Go With Your Gut

We’ve all heard the expressions. “Go with your gut. I have a gut feeling… He gut-punched me. “ These sayings exist for a reason! Turns out, our gut (which includes everything from our mouth to our anus) is a main driver of our good health. Functional and conventional medicine alike are increasingly recognizing that if your gut health is poor, you’re likely to find yourself with chronic disease. 

There are trillions of microorganisms which inhabit our small and large intestines which make up an environment known as the microbiome. The gut has been referred to as “the second brain” because of how much it impacts our health. The health of our gut can influence anything from how well we digest certain foods, to our skin health, to our brain health and cognitive function, to the health of our overall immune system, to how we store fat, and much more.

Chris Kresser has discussed several ways in which the health of our gut contributes to chronic disease. When our gut microbiome is disrupted, we may have numerous health issues, including allergies, autoimmune disease, poor bone health, brain dysfunction (anything from depression to dementia), cancer, cardiovascular disease, diabetes, obesity, skin disorders, thyroid disorders, and not surprisingly, several gastrointestinal disorders such as irritable bowel, Crohn’s Disease, etc. 

There are some factors beyond our control which may impact our gut health. Did you know that being born by c-section can set the stage early for gut issues, simply because these babies aren’t exposed to certain bacteria in the birth canal?!

However, there are many factors which are within our control, which can have dramatic impacts on  preventing, reversing, or at least managing disease. 

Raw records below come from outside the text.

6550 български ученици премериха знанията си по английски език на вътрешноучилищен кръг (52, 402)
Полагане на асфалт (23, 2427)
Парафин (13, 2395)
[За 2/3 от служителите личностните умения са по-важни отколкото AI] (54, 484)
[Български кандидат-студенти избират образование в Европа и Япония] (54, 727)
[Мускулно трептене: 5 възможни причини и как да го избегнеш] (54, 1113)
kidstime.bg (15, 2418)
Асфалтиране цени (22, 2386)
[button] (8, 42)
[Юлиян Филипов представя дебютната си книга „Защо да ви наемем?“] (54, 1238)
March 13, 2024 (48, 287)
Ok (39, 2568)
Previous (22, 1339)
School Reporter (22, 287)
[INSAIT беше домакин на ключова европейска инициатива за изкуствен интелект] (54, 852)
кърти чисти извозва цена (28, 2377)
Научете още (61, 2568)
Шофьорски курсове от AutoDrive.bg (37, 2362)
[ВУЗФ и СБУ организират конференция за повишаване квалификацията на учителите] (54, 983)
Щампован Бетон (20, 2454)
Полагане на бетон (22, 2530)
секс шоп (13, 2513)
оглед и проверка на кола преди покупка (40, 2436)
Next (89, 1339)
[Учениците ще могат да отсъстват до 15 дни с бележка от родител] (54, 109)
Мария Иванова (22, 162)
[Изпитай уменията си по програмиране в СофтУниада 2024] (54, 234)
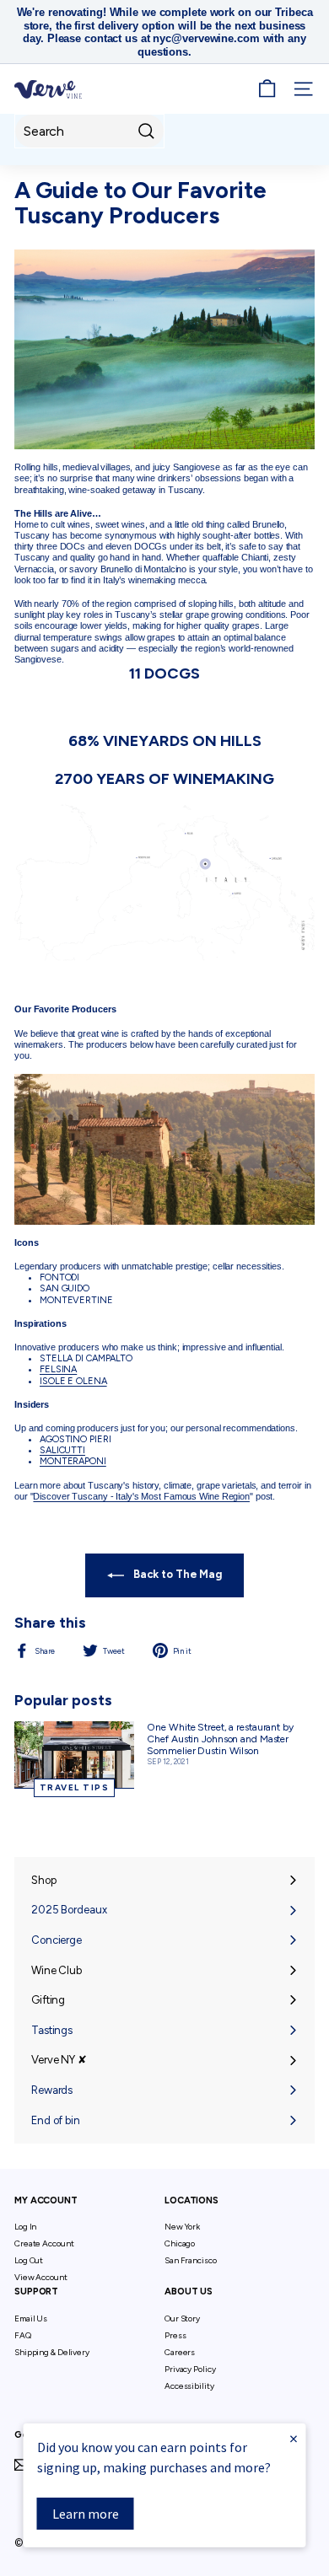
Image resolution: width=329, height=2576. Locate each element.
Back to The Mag (176, 1574)
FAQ (22, 2335)
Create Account (43, 2243)
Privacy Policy (189, 2369)
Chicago (179, 2243)
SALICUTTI (62, 1450)
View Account (40, 2277)
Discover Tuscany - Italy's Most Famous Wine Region (141, 1496)
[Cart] (267, 89)
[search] (89, 131)
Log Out (28, 2260)
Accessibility (189, 2385)
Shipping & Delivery (51, 2352)
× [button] (293, 2438)
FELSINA (58, 1369)
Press (175, 2335)
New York (182, 2226)
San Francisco (190, 2260)
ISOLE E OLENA (73, 1381)
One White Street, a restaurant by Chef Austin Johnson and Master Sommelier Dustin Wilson (220, 1739)
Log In (25, 2226)
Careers (179, 2352)
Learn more (85, 2513)
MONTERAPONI (73, 1461)
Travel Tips (75, 1787)
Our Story (182, 2318)
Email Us (30, 2318)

These factors can include eating an anti-inflammatory, whole food, nutrient dense diet (as opposed to the Standard American Diet, which is literally killing us); managing stress (also a killer which most people underestimate); getting adequate sleep (sounding like a broken record here, but way more serious than most people want to admit); avoiding antibiotics; and exercising (yep, impacts the gut too!).

If you read enough articles on my website, you’ll start to see a repetitive theme:  We need to take charge of our own health through proper diet, sleep, exercise, and stress management, just to start. It’s easy to say you don’t have time. It’s easy to say it doesn’t apply to you. I get it—change is hard, especially in your busy life. I’ve been there too. 

But if it could save your life? Improve the quality of your life? Keep you around for family? Wouldn’t it be worth it? You don’t have to figure out how to make these changes all on your own. You don’t have to be perfect at it either. Research is increasingly supporting the role of health coaches to help people make these habit changes to improve and prolong quality of life.  Aren’t you and your family worth it?